Why have I, in the autumn of my days, decided to recall my roots and to write down the story of my long life?

In 2002, to mark the 100th anniversary of the birth of Sergey Lebedev, member of the Soviet Academy of Science and the creator of the first Soviet computer, his children asked me to write about my long-standing friendship with Sergei Alekseevich and his family.  In the process, I had to touch upon certain events and periods in my own life that were connected with the Lebedevs.  My friends and family liked my writings and began asking me to write some more about myself.

Although I dismissed their requests at first, I recognized how important it is for children and grandchildren to know about their forefathers.  For my part, I really regret not asking more questions of my father and mother, which left me with a less than coherent picture of their lives.

Of course, I had misgivings.  After all, most people never write their memoirs and are, I think, quite right not to.

In the 1950’s, when the worst years of Stalinist terror were past and life was beginning to assume a more orderly and calmer pace, I often felt that I had been spared the worst trials – the prisons and the Gulag, the battlefields of WWII, or the starvation of the blockade of Leningrad.  I had never had to get to the end of myself and therefore did not know how I would have held up under such trials; would I have cracked, surrendered to fear?  As grateful as I am to have been spared, I have not thereby earned the right to write memoirs; who wants to know about such an ordinary life?

Still, the onslaught continued, led by my son and family and reinforced by friends – the Lebedevs, then a daughter of my other close friends who, after reading my notes on the Lebedevs, asked me to write about her own parents.  It was beginning to look as though my memories might hold some interest at least for a small number of those most dear to me.

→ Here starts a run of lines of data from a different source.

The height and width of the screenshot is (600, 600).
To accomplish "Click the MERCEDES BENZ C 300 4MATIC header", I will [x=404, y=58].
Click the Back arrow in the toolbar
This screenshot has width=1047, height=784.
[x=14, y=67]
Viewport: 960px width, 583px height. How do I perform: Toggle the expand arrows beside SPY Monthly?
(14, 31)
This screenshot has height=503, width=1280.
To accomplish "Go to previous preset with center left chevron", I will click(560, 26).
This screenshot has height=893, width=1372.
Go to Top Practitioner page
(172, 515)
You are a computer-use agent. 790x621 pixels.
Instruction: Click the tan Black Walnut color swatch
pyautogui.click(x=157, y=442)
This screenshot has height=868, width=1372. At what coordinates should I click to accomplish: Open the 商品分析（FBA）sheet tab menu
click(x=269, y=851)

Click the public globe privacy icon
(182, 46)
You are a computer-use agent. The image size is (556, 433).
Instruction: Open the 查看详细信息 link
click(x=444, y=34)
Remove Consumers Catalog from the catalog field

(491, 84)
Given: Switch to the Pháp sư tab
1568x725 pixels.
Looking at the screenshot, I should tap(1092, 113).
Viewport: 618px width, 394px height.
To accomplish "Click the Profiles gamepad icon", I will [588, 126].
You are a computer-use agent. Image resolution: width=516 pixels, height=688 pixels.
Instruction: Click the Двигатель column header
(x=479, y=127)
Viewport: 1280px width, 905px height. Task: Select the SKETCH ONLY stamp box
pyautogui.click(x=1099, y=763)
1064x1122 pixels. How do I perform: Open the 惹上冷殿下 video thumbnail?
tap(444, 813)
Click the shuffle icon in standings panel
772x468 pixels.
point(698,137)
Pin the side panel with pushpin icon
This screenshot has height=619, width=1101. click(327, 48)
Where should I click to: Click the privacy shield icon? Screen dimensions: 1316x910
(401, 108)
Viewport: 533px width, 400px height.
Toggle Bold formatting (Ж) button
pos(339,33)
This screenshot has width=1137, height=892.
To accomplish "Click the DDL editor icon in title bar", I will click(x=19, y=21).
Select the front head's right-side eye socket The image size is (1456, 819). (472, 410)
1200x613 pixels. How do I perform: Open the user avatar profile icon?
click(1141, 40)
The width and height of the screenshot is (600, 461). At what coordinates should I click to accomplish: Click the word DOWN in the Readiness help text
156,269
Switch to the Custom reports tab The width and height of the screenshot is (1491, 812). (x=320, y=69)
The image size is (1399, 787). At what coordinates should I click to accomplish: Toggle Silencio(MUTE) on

“In light of the foregoing,” as they say in bureaucratese, I decided to give it a try -- in spite of my misgivings.  I am aware of my increasing physical limitations and the limited time remaining, which may, for all I know, run out tomorrow.  I am also mindful of the need for tact and sensitivity to protect the feelings of those I write about, or the feelings of their loved ones, when they themselves have passed on.  And yet, I look forward to this work: as much for the mental challenge as for the thrill of recalling my past.  Well then – here goes.